For a year the argument against "LLMs for formal verification" has been that the domain is too rigorous, the proof search too specialized, and the model outputs too hallucination-prone to trust. Leanstral 1.5 collapses two of the three objections: proof search now works at benchmark-saturating levels, and the outputs are machine-checked by Lean rather than trusted directly. What remains is the harness engineering — which is a solvable, one-time cost per codebase.

Any team spending more than $40k/year on external audits should have a Leanstral pilot on the roadmap this quarter. The free tier gets you the proof-of-value at zero API cost; the moment it earns its keep, the paid tier pays for itself with the wall-clock reduction alone.

Want to calculate exact costs for your project?

Frequently Asked Questions

How much does Leanstral 1.5 cost to use?

The Mistral-hosted API is currently free with rate limits, and weights are Apache-2.0 licensed on HuggingFace. If you self-host, expect roughly $2-4/hour of GPU cost on cloud (one H100 or two L40S).
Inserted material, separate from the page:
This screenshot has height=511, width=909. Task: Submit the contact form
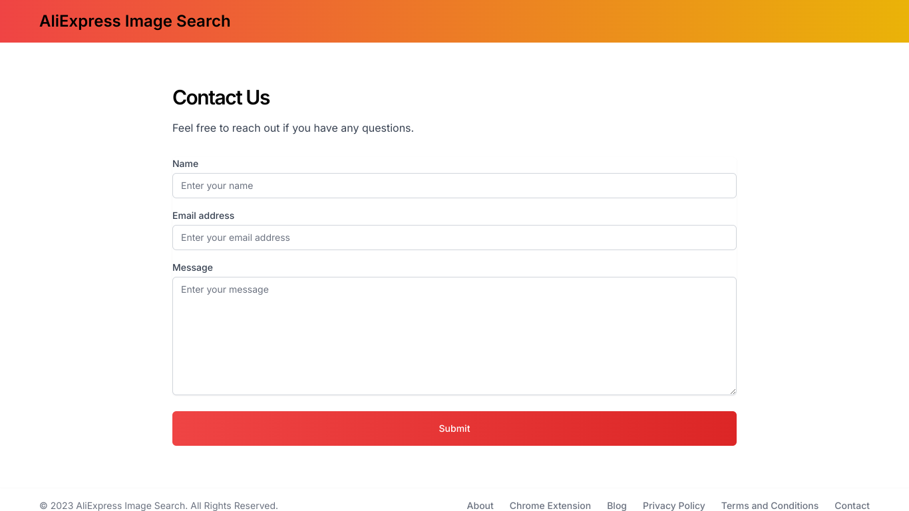pos(455,428)
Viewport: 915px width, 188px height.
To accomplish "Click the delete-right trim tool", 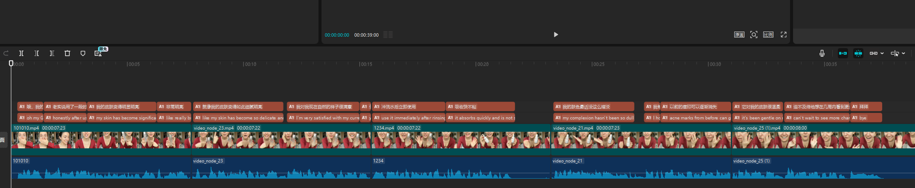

The much larger real cost is engineer time to set up the Lean 4 harness for your codebase, typically $8-12k for a mid-sized repo.

Can Leanstral 1.5 replace a manual security audit?

Not entirely — an audit shop delivers a reputation-backed report and negotiates findings. Leanstral is best positioned as a pre-audit hardening sweep or as a continuous verification loop in CI, where the free tier plus a small engineering investment can drop cost-per-property from ~$2,100 in a manual audit to $270-400.

What kind of bugs does Leanstral 1.5 actually find?

In Mistral's own 57-repo evaluation, it uncovered five previously unknown bugs including invariants missed in already-audited Rust projects. It is stronger at proving properties (or disproving them via failed proof attempts) than at cold-start bug hunting, where fuzzing still dominates.

Is Leanstral 1.5 competitive with commercial theorem provers?

For Lean 4-based formal verification, its miniF2F saturation and 87%/34% FATE-H/FATE-X scores match or exceed commercial closed-source systems reported in the last 12 months. The advantage of Leanstral is the open weights: teams can fine-tune on domain-specific spec languages, which is impossible with closed APIs.

What is the biggest hidden cost of adopting Leanstral 1.5?

The Lean 4 harness. Getting from a Rust or TypeScript codebase to a set of Lean specifications the model can iterate on typically consumes 70-80% of a project's actual budget. If your team has no Lean experience, plan for a 2-4 week ramp on top of the verification work itself.